# Assignment
Pictures in the entries below are excluded; copy only the lines from the one containing "Task: Tap the GSM auto (PRL) row" to the one containing "This screenshot has width=831, height=467.", both included.

*** Block opens ***

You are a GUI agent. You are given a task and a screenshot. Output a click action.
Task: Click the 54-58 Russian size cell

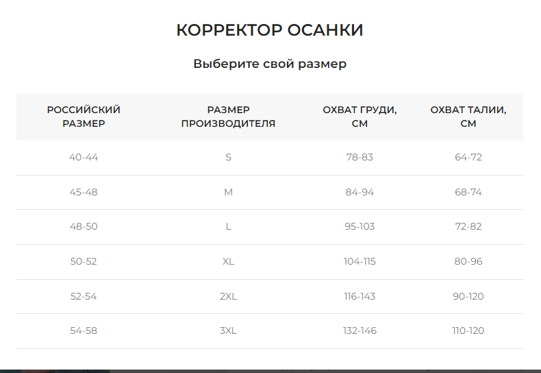click(x=84, y=330)
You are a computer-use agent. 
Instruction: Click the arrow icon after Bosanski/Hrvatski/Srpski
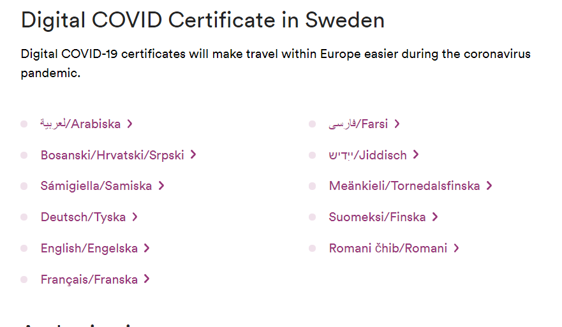click(x=193, y=155)
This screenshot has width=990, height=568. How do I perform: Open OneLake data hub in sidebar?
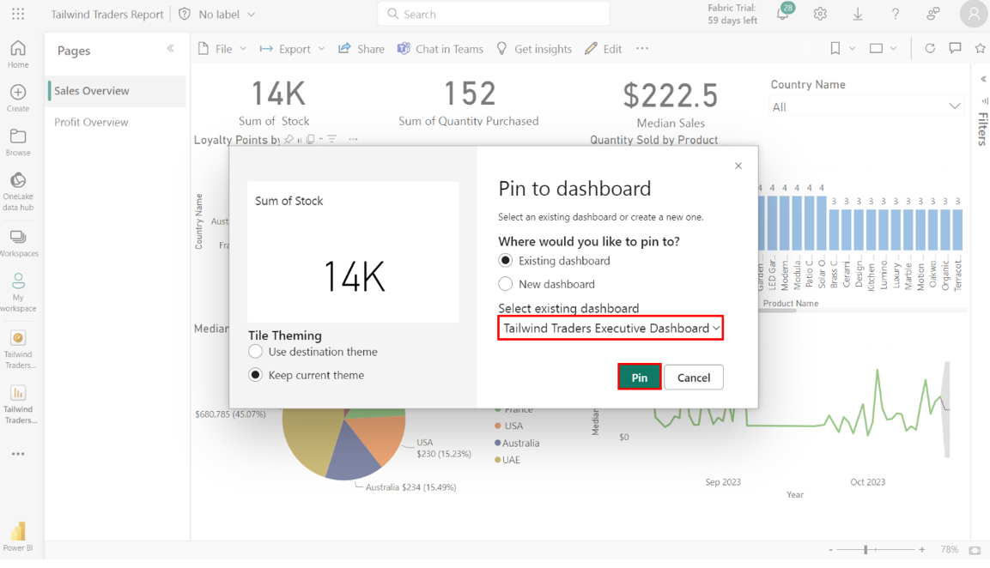coord(18,190)
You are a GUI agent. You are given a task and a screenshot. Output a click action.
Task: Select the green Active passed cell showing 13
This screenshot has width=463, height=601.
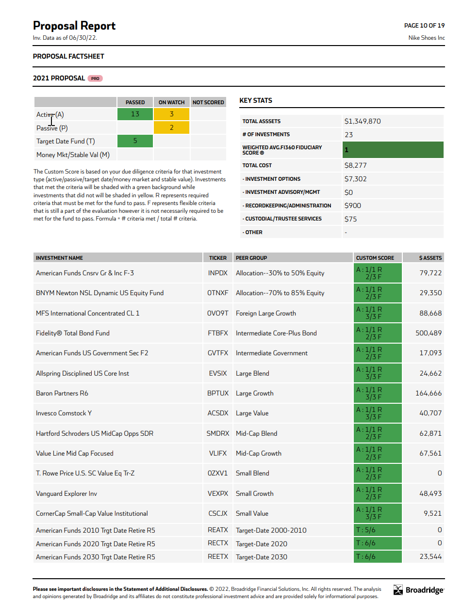[135, 114]

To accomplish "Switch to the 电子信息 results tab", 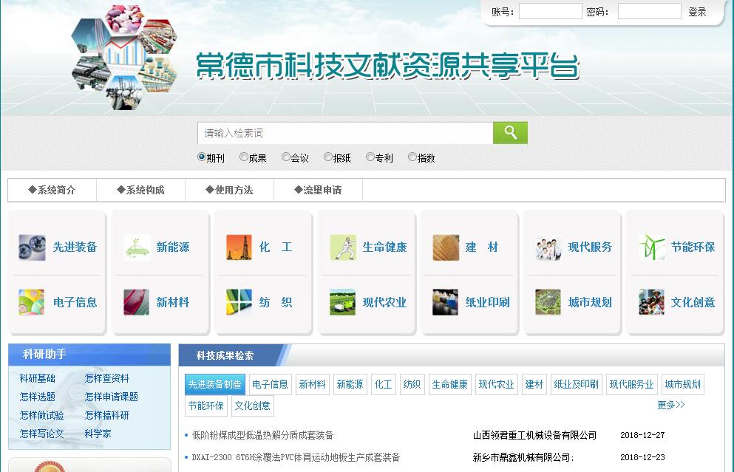I will point(270,384).
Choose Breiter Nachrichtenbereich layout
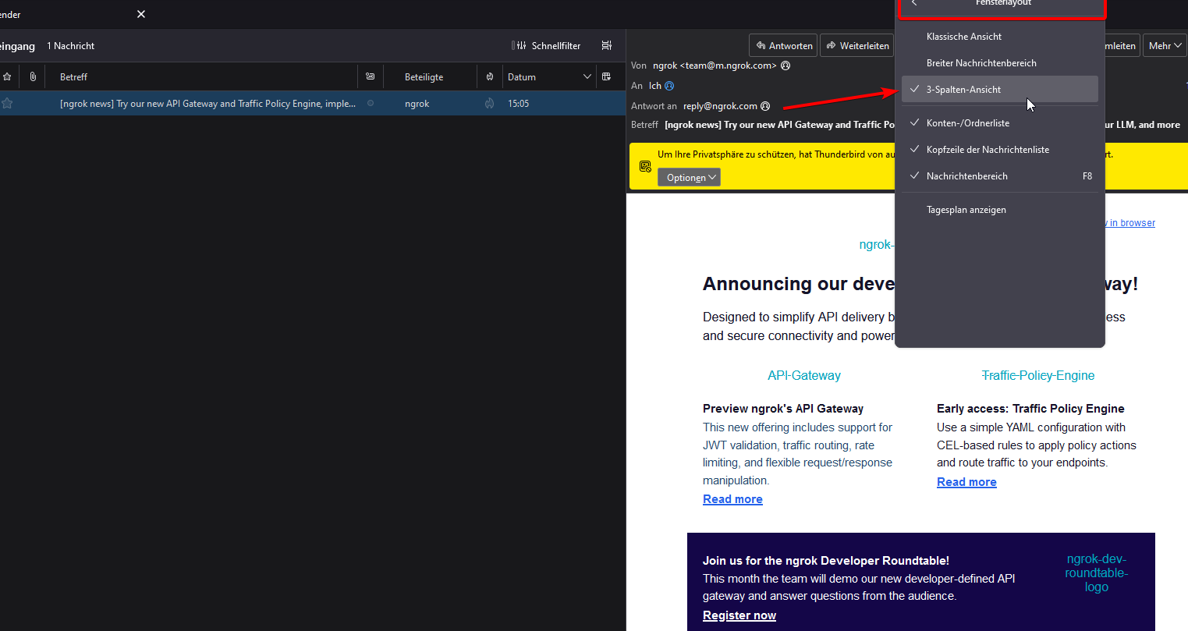The height and width of the screenshot is (631, 1188). click(981, 63)
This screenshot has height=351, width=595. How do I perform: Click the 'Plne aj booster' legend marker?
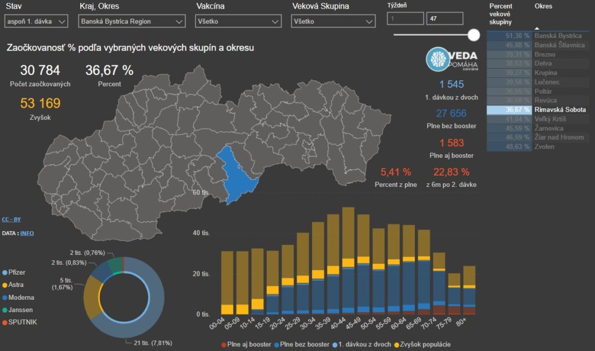pos(224,345)
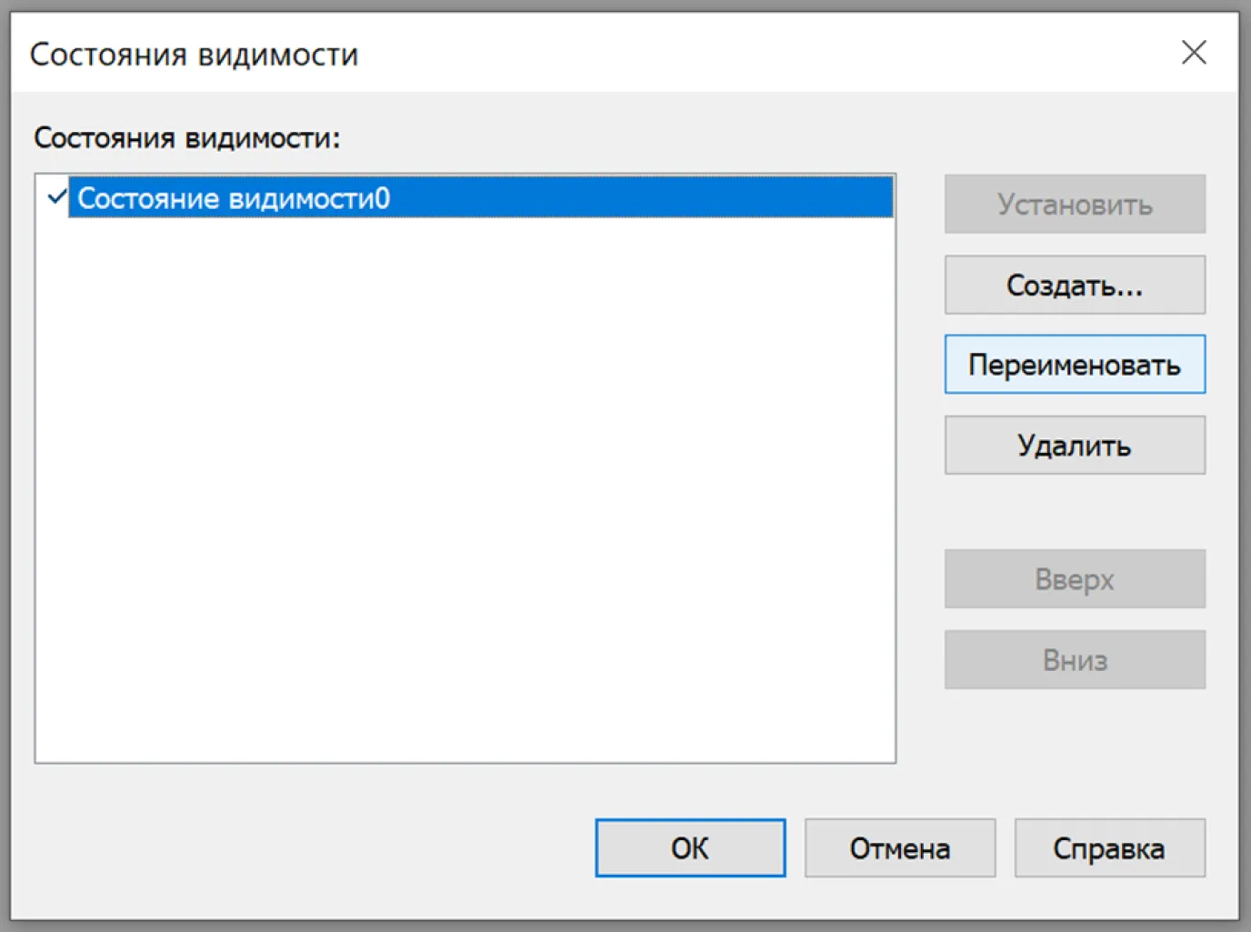Viewport: 1251px width, 932px height.
Task: Set the selected state as current
Action: pos(1074,205)
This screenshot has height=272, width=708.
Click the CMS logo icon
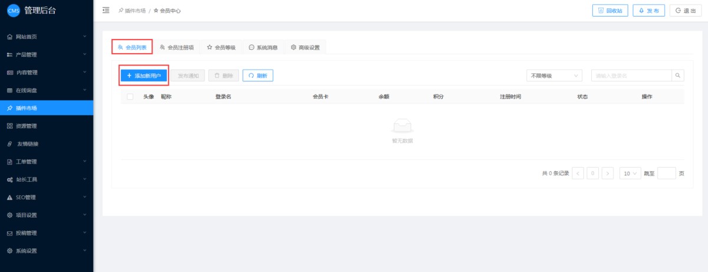click(x=13, y=10)
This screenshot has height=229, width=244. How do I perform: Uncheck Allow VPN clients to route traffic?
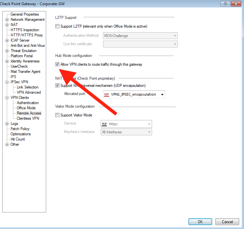tap(58, 64)
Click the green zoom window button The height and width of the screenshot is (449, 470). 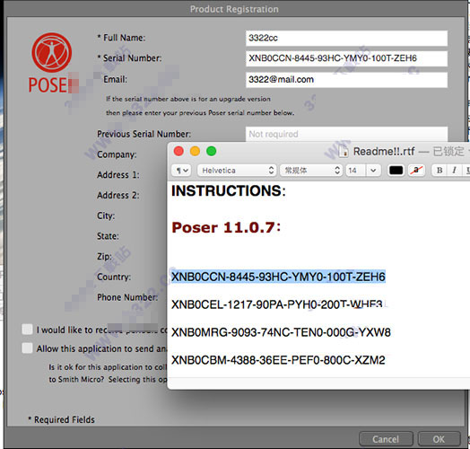point(212,151)
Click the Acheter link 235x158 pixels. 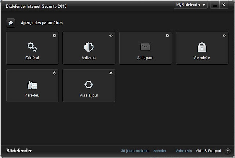pos(160,151)
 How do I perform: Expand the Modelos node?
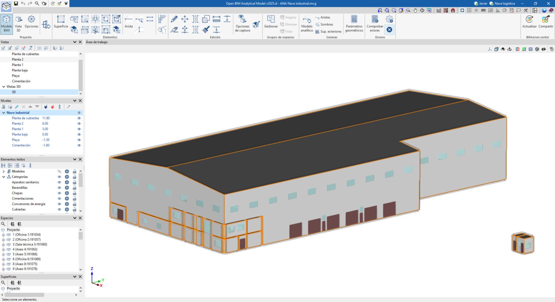tap(4, 171)
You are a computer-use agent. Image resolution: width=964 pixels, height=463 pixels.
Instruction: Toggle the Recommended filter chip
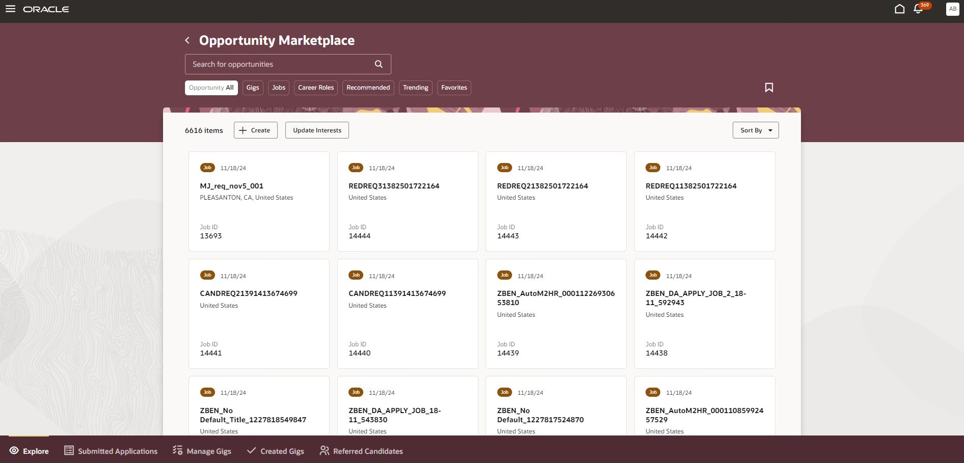click(368, 88)
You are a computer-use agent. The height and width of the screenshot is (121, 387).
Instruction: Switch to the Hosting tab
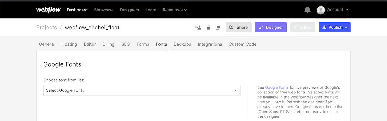point(69,44)
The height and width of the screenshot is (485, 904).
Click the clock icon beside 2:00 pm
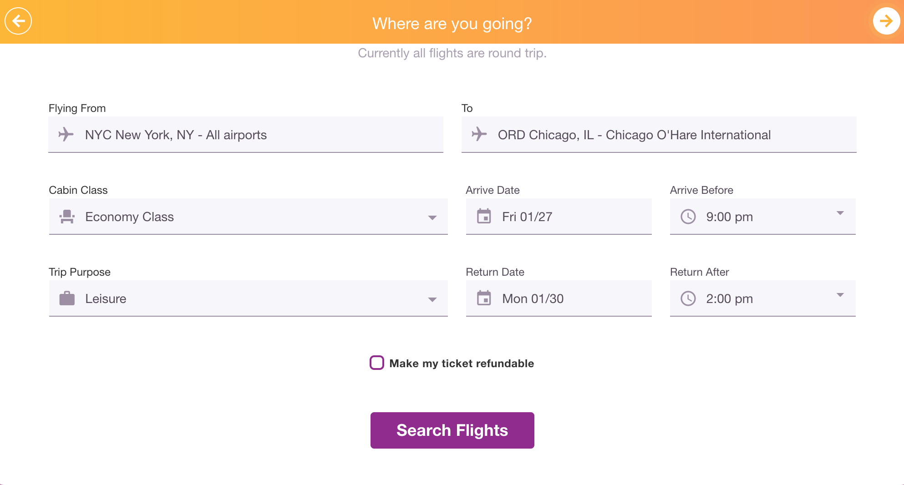pos(688,298)
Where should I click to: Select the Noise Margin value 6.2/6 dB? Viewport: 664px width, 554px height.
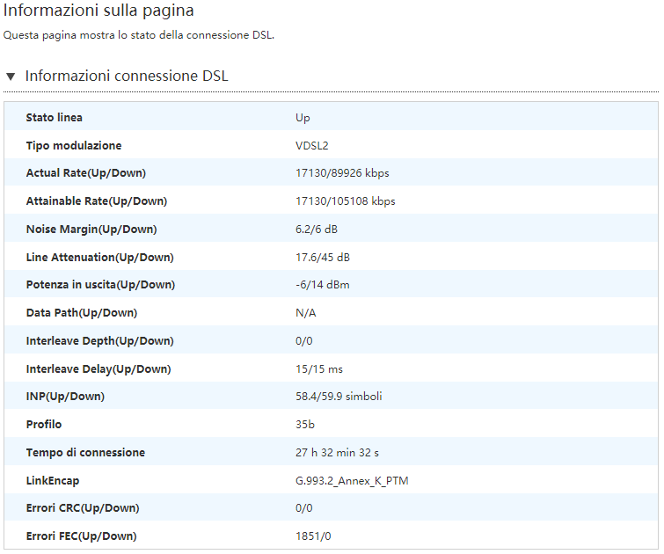tap(317, 230)
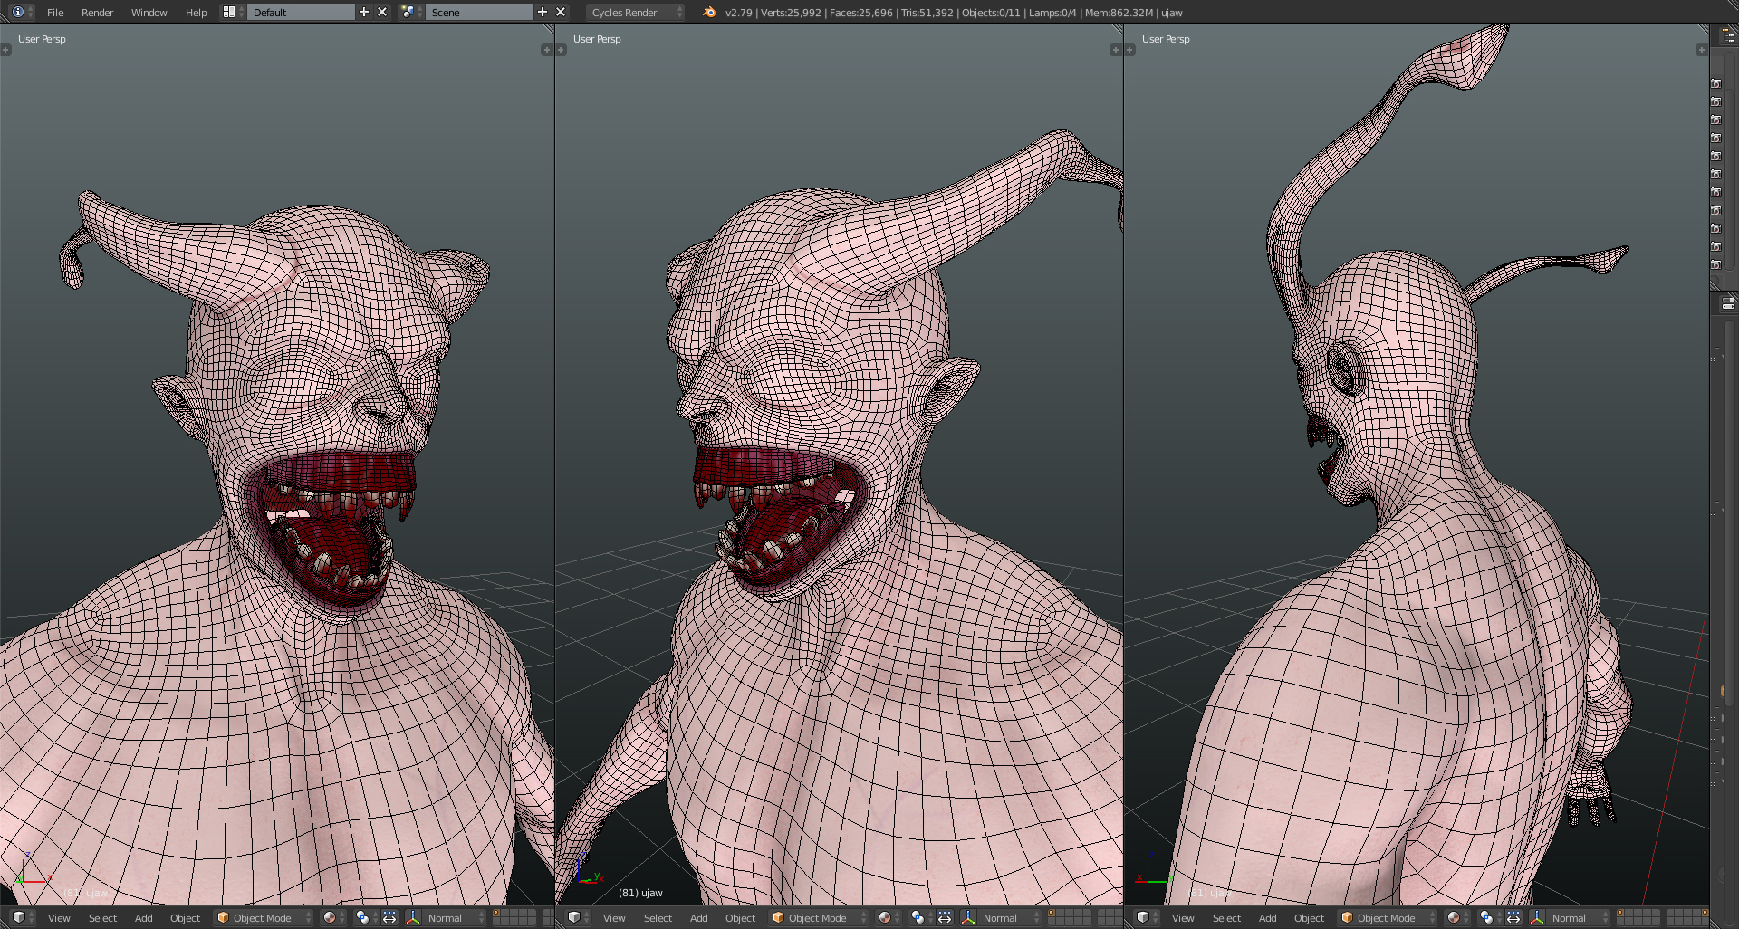Toggle manipulate center points in right viewport
Viewport: 1739px width, 929px height.
pyautogui.click(x=1513, y=917)
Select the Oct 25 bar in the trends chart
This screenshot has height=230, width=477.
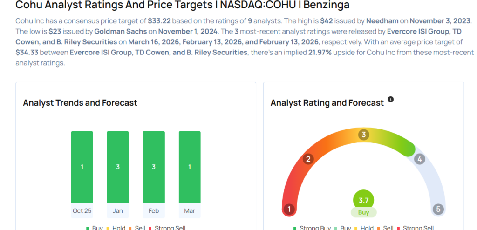tap(82, 167)
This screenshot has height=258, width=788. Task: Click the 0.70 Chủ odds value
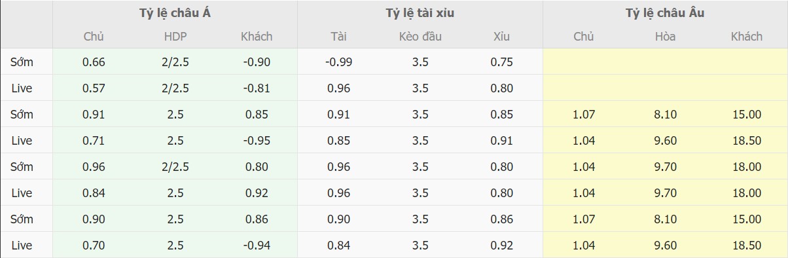click(x=94, y=246)
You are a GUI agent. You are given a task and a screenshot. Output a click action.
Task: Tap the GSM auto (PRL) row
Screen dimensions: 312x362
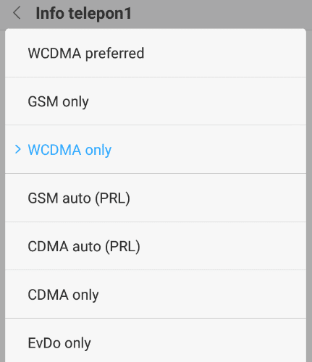point(156,198)
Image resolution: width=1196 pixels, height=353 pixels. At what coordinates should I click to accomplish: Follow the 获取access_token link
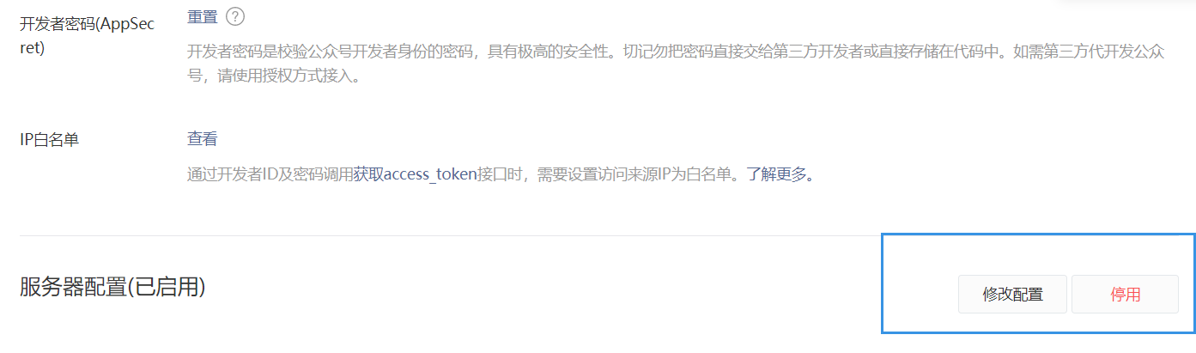click(415, 175)
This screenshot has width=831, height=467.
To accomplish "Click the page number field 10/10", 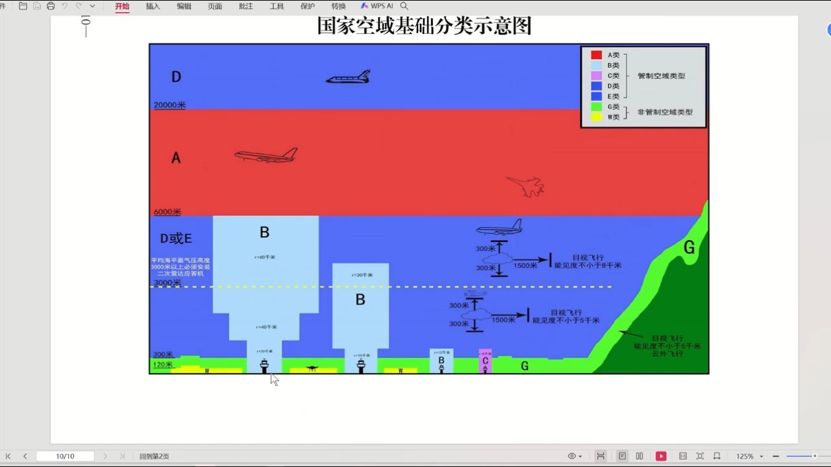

*** Block closes ***

# Response below
Task: Tap the GSM auto (PRL) row
Screen dimensions: 312x362
point(156,198)
Image resolution: width=1196 pixels, height=353 pixels. At what coordinates should I click to accomplish: Follow the 获取access_token link
click(415, 175)
This screenshot has width=831, height=467.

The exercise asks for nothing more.